_RECORD EXTRACTS_
#####

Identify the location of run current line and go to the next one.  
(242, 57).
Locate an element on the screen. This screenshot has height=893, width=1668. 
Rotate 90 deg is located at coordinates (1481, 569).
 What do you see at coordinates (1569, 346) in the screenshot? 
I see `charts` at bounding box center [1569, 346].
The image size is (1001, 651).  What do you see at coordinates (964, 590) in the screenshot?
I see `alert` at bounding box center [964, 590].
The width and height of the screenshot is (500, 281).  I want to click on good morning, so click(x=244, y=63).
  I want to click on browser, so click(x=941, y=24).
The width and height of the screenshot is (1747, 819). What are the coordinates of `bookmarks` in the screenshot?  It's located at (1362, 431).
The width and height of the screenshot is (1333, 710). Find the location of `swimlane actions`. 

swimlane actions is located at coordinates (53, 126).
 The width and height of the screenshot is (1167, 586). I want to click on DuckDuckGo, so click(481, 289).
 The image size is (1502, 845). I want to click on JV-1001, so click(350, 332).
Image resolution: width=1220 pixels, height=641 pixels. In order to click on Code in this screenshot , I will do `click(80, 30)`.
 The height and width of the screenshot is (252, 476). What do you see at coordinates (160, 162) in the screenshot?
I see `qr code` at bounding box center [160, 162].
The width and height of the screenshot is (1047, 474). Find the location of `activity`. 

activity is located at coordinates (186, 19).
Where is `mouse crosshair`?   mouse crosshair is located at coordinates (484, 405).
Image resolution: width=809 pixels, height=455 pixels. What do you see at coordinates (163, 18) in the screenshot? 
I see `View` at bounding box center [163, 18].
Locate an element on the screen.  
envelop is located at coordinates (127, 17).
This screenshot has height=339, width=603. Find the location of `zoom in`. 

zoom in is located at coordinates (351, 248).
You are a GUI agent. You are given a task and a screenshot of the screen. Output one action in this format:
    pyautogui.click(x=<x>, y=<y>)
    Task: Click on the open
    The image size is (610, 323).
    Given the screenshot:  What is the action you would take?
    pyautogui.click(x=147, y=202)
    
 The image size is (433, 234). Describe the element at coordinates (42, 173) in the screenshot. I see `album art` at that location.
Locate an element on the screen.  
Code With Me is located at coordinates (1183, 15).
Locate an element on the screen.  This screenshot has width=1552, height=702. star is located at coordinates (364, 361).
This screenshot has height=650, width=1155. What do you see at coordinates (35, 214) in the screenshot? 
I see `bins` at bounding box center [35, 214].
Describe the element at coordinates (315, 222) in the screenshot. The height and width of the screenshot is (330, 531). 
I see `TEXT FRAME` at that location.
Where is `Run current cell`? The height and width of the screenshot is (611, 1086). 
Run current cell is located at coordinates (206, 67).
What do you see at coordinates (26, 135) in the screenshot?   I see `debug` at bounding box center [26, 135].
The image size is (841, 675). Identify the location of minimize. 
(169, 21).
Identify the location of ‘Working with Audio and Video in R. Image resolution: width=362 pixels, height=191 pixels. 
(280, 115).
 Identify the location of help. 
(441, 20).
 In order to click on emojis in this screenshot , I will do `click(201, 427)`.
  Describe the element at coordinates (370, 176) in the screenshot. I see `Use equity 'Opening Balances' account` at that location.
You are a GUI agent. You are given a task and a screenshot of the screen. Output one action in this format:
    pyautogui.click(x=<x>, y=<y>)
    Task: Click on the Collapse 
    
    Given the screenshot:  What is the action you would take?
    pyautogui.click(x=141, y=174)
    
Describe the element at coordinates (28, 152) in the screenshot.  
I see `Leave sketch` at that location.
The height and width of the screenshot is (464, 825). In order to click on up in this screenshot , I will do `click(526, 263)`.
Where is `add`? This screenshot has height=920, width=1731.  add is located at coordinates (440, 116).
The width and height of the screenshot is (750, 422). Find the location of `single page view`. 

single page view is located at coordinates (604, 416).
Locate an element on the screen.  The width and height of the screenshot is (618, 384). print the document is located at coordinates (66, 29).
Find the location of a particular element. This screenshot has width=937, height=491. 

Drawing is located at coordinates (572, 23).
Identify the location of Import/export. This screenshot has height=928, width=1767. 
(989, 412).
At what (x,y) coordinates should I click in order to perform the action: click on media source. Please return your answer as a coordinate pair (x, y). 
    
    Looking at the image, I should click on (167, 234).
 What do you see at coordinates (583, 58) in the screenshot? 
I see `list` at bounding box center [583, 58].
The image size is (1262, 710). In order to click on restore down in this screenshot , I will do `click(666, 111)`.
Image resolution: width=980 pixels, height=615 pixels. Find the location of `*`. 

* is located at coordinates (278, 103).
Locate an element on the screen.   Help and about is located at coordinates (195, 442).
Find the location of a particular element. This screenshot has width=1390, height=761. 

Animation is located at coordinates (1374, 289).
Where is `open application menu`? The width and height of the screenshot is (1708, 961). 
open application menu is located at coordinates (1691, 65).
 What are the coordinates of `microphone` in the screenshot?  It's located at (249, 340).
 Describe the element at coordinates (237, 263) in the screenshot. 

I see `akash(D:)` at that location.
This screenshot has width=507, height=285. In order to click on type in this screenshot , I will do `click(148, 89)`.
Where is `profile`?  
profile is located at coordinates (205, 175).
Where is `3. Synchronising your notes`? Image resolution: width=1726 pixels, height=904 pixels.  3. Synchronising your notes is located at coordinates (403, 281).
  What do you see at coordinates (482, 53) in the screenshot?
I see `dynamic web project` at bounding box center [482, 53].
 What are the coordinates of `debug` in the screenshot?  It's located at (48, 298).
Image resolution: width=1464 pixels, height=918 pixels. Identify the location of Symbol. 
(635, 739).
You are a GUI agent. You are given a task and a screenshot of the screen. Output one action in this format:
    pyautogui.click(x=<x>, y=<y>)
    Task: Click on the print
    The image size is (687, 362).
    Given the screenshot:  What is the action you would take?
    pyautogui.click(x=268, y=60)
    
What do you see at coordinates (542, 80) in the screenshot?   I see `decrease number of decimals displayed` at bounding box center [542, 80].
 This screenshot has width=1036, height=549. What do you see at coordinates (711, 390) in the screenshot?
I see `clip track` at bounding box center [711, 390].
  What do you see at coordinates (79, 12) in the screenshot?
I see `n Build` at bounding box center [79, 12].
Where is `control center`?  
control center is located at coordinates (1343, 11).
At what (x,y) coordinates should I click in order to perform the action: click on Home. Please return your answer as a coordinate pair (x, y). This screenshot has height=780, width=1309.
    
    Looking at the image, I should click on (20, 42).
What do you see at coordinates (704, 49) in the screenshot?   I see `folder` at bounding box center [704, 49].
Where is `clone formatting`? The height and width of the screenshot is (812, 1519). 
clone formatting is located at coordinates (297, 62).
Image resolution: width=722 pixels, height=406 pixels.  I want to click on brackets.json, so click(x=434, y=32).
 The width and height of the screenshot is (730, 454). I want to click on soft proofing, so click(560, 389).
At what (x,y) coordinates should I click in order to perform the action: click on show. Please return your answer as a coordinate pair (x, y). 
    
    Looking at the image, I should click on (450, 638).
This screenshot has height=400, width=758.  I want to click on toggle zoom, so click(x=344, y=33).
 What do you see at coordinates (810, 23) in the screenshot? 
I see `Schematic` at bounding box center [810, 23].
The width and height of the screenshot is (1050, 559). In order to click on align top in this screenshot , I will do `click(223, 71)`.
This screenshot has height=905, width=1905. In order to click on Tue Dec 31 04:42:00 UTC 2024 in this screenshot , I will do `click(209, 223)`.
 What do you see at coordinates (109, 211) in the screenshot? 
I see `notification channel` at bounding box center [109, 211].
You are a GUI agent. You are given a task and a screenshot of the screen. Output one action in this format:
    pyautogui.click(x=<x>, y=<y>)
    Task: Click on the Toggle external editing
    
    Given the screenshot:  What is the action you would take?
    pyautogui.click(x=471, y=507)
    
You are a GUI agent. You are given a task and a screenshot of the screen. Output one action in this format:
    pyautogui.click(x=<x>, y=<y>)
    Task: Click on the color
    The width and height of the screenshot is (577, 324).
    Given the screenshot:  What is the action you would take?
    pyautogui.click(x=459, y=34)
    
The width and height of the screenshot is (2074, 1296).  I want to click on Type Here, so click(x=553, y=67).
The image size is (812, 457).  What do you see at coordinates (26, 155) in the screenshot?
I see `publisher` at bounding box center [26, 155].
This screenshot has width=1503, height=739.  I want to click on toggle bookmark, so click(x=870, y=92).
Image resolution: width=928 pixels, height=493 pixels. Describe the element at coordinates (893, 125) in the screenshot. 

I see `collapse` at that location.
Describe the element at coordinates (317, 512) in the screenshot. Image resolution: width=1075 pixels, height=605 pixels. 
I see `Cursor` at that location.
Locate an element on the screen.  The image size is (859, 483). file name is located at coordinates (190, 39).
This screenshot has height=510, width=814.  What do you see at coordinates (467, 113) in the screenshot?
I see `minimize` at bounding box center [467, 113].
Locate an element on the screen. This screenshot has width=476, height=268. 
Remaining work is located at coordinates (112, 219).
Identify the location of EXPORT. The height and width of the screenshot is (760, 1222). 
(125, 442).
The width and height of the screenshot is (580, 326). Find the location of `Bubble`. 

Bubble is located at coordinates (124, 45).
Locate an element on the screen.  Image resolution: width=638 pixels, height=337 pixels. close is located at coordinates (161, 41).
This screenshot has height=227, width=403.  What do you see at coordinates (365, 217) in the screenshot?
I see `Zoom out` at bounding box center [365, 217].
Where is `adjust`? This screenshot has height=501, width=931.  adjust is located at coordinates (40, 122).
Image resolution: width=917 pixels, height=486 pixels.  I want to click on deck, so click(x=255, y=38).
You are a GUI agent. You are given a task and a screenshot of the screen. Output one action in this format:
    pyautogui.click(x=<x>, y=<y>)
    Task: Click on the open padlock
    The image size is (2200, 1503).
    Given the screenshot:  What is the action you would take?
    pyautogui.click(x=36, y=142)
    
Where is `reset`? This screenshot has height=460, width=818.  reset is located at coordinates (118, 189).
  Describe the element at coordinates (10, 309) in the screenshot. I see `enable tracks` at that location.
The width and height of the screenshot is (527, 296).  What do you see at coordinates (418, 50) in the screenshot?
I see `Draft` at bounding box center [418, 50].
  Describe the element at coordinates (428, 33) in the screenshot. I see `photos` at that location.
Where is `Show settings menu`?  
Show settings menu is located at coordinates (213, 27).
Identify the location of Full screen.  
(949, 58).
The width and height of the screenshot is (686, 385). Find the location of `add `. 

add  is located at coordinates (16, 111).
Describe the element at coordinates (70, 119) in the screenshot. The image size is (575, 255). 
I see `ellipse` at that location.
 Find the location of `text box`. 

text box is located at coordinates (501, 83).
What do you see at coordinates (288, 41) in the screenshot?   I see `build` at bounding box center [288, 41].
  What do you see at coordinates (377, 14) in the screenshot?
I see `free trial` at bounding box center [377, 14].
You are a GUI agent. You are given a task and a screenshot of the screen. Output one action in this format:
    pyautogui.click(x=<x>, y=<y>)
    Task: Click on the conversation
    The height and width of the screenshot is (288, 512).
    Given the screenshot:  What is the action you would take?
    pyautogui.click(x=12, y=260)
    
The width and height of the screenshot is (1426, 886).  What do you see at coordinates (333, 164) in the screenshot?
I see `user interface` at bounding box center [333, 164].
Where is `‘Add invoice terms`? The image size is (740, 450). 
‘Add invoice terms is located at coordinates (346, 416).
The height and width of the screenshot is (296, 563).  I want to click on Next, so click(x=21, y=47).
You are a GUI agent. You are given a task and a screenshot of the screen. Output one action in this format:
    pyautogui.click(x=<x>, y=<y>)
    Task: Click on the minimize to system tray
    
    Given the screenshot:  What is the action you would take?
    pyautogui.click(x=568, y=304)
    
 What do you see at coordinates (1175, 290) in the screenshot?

#####

_AIM OF THE EXERCISE_
Copy the records word for word, starting at the first line and ending with the line that contains "zoom in is located at coordinates (351, 248).".

_EXERCISE OUTPUT_
Identify the location of run current line and go to the next one.  
(242, 57).
Locate an element on the screen. This screenshot has height=893, width=1668. 
Rotate 90 deg is located at coordinates (1481, 569).
 What do you see at coordinates (1569, 346) in the screenshot? 
I see `charts` at bounding box center [1569, 346].
The image size is (1001, 651).  What do you see at coordinates (964, 590) in the screenshot?
I see `alert` at bounding box center [964, 590].
The width and height of the screenshot is (500, 281).  I want to click on good morning, so click(x=244, y=63).
  I want to click on browser, so click(x=941, y=24).
The width and height of the screenshot is (1747, 819). What are the coordinates of `bookmarks` in the screenshot?  It's located at (1362, 431).
The width and height of the screenshot is (1333, 710). Find the location of `swimlane actions`. 

swimlane actions is located at coordinates (53, 126).
 The width and height of the screenshot is (1167, 586). I want to click on DuckDuckGo, so click(481, 289).
 The image size is (1502, 845). I want to click on JV-1001, so click(350, 332).
Image resolution: width=1220 pixels, height=641 pixels. In order to click on Code in this screenshot , I will do `click(80, 30)`.
 The height and width of the screenshot is (252, 476). What do you see at coordinates (160, 162) in the screenshot?
I see `qr code` at bounding box center [160, 162].
The width and height of the screenshot is (1047, 474). Find the location of `activity`. 

activity is located at coordinates (186, 19).
Where is `mouse crosshair`?   mouse crosshair is located at coordinates (484, 405).
Image resolution: width=809 pixels, height=455 pixels. What do you see at coordinates (163, 18) in the screenshot? 
I see `View` at bounding box center [163, 18].
Locate an element on the screen.  
envelop is located at coordinates (127, 17).
This screenshot has height=339, width=603. Find the location of `zoom in`. 

zoom in is located at coordinates (351, 248).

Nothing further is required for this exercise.